For the 2017’s edition of miart – Generations Section – ChertLüdde presented an exhibition of drawings by Ruth Wolf-Rehfeldt.
Ruth Wolf-Rehfeldt developed her typical typewriter graphics between 1972 and 1989, when she was living in the GDR and she became an active participant in the international Mail Art movement.
She created hundreds of original typewriter works which were often produced using carbon copy paper in order to reproduce more copies of the original sample. She then made Zincographic copies (zinc lithographs) of the motifs. She was allowed to produce a maximum of 50 copies for each motifs, due to the GDR’s regulation. The works were made in many different formats, but mainly had to be small enough to allow her to send them by post and easily distribute them through Mail Art circuits. During the years, her practice – in particular her Mail Art activity – was directed to sustain an otherwise impossible contact with the world outside the GDR.
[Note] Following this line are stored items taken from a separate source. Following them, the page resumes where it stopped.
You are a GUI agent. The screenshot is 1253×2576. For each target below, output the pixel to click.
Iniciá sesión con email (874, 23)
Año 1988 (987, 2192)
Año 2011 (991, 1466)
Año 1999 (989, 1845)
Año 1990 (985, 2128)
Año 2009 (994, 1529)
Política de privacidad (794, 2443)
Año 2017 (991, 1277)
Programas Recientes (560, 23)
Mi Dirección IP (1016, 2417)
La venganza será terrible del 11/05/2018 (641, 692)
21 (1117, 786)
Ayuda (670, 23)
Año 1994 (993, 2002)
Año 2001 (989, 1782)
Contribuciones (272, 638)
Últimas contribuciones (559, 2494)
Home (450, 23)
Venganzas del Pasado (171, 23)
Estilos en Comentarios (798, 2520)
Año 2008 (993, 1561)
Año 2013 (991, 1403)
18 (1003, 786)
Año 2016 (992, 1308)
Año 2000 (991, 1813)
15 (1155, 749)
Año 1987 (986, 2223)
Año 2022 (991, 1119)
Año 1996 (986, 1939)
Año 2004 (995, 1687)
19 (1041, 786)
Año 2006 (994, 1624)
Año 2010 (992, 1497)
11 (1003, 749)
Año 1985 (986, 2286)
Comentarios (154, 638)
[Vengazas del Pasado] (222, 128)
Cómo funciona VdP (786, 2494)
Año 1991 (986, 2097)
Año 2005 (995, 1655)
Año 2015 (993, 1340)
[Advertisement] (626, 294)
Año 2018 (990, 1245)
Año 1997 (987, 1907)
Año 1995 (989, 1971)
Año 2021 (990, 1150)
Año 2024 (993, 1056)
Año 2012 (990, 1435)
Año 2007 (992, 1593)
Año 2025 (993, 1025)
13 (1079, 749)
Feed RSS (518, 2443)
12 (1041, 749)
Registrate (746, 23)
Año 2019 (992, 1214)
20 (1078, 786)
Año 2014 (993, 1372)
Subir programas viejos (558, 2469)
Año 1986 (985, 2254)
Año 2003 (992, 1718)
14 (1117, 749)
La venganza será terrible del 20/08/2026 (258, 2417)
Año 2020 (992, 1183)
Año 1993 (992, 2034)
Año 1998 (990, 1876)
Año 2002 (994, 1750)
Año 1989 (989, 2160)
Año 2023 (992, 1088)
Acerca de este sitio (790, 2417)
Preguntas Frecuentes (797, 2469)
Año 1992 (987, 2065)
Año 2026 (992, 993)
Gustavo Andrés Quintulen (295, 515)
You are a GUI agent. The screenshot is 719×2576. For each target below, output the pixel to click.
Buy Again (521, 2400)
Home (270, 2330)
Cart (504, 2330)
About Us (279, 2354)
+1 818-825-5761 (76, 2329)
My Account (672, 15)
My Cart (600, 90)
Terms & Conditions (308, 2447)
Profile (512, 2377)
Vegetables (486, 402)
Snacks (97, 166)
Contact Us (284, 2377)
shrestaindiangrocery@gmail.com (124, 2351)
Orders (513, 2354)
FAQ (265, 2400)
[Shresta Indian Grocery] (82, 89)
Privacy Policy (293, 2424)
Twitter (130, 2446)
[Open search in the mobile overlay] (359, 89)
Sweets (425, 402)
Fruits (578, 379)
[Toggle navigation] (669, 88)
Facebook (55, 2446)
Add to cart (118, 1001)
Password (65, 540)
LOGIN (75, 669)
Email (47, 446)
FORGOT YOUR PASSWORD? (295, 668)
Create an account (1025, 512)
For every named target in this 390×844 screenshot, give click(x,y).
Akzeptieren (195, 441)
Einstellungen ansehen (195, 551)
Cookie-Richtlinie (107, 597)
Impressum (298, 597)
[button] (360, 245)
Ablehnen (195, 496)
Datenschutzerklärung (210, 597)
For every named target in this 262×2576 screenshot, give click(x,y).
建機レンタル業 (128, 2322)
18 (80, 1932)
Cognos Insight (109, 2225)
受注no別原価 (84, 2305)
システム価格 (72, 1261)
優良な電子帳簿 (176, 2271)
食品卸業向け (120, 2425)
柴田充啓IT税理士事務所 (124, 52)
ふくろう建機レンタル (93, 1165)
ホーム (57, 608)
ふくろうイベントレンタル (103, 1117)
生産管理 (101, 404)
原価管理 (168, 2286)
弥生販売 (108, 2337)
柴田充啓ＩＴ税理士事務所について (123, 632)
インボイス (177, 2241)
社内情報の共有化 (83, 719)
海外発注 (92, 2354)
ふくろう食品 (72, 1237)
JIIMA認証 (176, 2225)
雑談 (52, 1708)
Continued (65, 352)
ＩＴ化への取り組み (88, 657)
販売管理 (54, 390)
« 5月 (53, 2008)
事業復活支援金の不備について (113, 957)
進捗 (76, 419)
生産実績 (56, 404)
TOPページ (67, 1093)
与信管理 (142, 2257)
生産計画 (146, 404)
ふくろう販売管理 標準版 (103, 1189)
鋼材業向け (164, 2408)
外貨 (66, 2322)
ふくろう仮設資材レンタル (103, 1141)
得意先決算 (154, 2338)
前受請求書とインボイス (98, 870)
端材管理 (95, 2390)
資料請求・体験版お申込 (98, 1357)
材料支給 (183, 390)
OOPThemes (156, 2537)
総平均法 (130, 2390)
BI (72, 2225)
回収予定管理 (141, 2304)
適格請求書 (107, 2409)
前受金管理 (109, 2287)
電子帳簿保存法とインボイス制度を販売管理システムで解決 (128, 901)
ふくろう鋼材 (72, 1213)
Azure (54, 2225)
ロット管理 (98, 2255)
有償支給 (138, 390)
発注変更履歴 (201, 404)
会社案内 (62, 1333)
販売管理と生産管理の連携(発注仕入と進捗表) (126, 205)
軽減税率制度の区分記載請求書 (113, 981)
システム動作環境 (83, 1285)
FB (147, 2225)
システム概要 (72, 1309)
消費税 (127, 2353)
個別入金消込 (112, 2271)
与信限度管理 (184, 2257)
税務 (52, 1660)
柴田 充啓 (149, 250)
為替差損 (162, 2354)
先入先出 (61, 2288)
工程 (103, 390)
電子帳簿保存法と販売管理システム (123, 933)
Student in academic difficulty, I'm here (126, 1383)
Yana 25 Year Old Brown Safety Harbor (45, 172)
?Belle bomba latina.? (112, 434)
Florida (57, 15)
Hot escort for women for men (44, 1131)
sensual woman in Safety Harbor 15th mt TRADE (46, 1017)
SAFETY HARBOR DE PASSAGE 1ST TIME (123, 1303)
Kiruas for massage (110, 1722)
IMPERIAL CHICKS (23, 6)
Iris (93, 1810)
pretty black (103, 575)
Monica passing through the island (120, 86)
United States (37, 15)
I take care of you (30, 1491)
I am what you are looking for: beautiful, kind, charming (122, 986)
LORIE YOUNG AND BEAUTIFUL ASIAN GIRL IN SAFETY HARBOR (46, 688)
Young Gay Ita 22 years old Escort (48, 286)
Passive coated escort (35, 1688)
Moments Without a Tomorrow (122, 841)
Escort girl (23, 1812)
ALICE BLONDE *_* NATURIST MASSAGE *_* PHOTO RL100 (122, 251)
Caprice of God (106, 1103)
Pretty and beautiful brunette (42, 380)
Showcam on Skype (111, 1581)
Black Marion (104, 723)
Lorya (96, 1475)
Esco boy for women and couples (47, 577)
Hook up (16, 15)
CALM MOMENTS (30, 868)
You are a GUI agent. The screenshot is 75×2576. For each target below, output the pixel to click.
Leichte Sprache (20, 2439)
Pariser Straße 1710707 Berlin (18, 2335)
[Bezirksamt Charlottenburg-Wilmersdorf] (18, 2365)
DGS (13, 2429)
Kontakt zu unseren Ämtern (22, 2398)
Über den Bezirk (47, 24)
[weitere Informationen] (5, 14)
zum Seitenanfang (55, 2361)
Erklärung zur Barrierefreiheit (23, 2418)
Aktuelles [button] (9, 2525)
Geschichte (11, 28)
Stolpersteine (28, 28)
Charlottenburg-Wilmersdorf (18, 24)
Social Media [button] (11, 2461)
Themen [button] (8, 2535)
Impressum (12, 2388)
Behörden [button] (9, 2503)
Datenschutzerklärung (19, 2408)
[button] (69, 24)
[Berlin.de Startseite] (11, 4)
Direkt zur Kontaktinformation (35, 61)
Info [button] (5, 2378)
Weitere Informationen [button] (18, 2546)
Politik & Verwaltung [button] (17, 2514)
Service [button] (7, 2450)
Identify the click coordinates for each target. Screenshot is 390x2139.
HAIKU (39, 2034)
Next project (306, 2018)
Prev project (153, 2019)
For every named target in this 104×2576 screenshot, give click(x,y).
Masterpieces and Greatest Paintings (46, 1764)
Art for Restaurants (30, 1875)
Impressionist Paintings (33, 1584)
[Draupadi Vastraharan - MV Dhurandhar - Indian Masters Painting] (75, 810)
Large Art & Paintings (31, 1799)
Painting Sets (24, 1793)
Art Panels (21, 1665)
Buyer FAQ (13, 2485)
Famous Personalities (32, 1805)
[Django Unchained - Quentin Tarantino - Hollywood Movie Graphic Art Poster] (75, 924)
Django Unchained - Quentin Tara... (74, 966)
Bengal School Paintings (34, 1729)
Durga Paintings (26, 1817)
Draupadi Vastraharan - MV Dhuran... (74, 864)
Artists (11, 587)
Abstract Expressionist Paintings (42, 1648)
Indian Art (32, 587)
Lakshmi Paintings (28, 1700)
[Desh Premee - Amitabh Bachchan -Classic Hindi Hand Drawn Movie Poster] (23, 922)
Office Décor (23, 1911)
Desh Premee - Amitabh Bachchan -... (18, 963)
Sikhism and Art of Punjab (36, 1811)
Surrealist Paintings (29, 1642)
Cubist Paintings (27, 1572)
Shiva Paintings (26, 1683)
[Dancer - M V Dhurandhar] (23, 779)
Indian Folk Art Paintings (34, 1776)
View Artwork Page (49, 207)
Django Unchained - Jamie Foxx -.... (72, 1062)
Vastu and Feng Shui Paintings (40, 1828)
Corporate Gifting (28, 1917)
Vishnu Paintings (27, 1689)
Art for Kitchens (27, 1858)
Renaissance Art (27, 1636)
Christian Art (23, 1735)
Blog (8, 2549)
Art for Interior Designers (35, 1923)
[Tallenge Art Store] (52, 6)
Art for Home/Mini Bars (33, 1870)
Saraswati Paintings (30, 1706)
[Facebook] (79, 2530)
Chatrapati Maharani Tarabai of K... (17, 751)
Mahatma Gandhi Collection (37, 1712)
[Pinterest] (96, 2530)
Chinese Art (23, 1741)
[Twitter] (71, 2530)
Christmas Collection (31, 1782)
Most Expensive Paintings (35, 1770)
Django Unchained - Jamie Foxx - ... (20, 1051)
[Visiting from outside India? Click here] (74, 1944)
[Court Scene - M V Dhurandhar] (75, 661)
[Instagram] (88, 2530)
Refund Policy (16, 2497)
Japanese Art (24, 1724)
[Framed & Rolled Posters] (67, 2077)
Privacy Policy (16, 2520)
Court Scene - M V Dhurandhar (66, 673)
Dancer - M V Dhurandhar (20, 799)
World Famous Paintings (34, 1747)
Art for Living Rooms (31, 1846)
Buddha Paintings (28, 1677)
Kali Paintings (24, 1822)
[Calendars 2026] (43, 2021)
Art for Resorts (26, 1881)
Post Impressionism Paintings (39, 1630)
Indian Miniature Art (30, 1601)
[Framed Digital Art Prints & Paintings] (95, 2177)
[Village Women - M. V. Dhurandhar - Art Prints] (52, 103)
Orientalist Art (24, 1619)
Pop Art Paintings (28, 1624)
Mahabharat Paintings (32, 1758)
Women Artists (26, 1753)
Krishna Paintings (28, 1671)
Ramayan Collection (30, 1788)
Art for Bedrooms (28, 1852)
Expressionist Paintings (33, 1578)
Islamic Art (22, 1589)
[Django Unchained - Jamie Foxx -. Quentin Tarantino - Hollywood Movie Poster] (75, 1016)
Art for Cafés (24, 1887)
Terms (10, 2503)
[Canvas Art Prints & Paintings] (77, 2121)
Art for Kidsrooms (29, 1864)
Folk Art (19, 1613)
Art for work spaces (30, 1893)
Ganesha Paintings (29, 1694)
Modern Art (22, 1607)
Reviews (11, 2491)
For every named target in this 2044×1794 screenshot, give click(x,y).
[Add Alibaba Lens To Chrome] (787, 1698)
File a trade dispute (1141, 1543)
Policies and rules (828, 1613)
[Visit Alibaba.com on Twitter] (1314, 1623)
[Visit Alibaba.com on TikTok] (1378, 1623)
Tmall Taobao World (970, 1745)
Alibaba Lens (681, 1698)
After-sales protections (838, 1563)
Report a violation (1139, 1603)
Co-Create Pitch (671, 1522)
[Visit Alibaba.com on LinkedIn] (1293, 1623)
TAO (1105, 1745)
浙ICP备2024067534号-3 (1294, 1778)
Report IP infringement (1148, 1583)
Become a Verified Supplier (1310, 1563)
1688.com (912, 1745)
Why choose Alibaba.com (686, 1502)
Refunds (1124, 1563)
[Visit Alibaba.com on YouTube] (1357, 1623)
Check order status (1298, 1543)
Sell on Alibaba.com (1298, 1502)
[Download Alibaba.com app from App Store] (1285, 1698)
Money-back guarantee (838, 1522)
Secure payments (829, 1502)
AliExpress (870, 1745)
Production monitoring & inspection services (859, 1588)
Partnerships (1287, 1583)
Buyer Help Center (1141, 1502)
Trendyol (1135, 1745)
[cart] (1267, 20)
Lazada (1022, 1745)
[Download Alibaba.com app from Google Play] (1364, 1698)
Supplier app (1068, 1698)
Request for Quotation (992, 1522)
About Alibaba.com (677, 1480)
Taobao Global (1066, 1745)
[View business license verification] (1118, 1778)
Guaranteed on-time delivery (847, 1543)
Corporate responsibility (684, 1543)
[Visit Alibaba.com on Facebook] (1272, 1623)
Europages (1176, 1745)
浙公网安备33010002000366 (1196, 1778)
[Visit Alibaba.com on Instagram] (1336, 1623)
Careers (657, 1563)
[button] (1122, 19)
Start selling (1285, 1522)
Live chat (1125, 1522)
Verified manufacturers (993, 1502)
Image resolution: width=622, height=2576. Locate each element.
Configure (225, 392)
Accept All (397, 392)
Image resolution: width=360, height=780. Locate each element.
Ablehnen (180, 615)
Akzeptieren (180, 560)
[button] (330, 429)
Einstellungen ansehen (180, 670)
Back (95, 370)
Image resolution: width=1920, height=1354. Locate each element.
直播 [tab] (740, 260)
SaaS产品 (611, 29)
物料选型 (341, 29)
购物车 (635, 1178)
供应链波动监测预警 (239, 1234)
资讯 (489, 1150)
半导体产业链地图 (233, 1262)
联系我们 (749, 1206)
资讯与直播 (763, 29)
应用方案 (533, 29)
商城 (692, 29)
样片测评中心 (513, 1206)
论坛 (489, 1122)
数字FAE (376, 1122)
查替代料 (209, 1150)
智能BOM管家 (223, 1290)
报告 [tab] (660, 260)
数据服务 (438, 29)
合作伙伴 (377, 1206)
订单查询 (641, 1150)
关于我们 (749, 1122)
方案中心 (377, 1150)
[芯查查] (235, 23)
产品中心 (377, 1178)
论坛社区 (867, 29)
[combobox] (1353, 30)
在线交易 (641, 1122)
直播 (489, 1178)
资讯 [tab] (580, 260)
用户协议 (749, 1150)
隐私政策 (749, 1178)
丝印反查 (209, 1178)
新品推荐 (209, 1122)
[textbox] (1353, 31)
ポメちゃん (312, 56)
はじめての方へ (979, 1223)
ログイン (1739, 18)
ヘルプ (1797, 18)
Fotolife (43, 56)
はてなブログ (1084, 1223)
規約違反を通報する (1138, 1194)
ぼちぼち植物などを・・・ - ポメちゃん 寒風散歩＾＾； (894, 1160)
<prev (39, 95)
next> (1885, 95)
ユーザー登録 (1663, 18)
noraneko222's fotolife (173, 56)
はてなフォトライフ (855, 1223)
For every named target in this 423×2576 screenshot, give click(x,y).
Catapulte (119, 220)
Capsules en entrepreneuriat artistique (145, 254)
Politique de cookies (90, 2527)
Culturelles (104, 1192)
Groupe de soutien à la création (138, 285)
After the fall of the Berlin Wall in 1989 and the dramatic geopolitical changes later effected by the reunification – most importantly the freedom of movement of the former citizens of the GDR – she felt her involvement was no longer “needed” and completely stopped her artistic practice.
The works presented in this edition of miart were 14 small framed typewritings from her series “Strukturblätter”, all produced in mid 80s. These works especially depict her obsessive attention to details and repetitive patterns, resulting in the creation of beautiful and delicate anthropomorphic shapes. In this particular series – which originally comprehended more then 100 works – she mostly used a specific typewriting machine for accounting and mathematics, which featured special symbols and greek letters.
The artist was in dialogue with works by Anna-Bella Papp.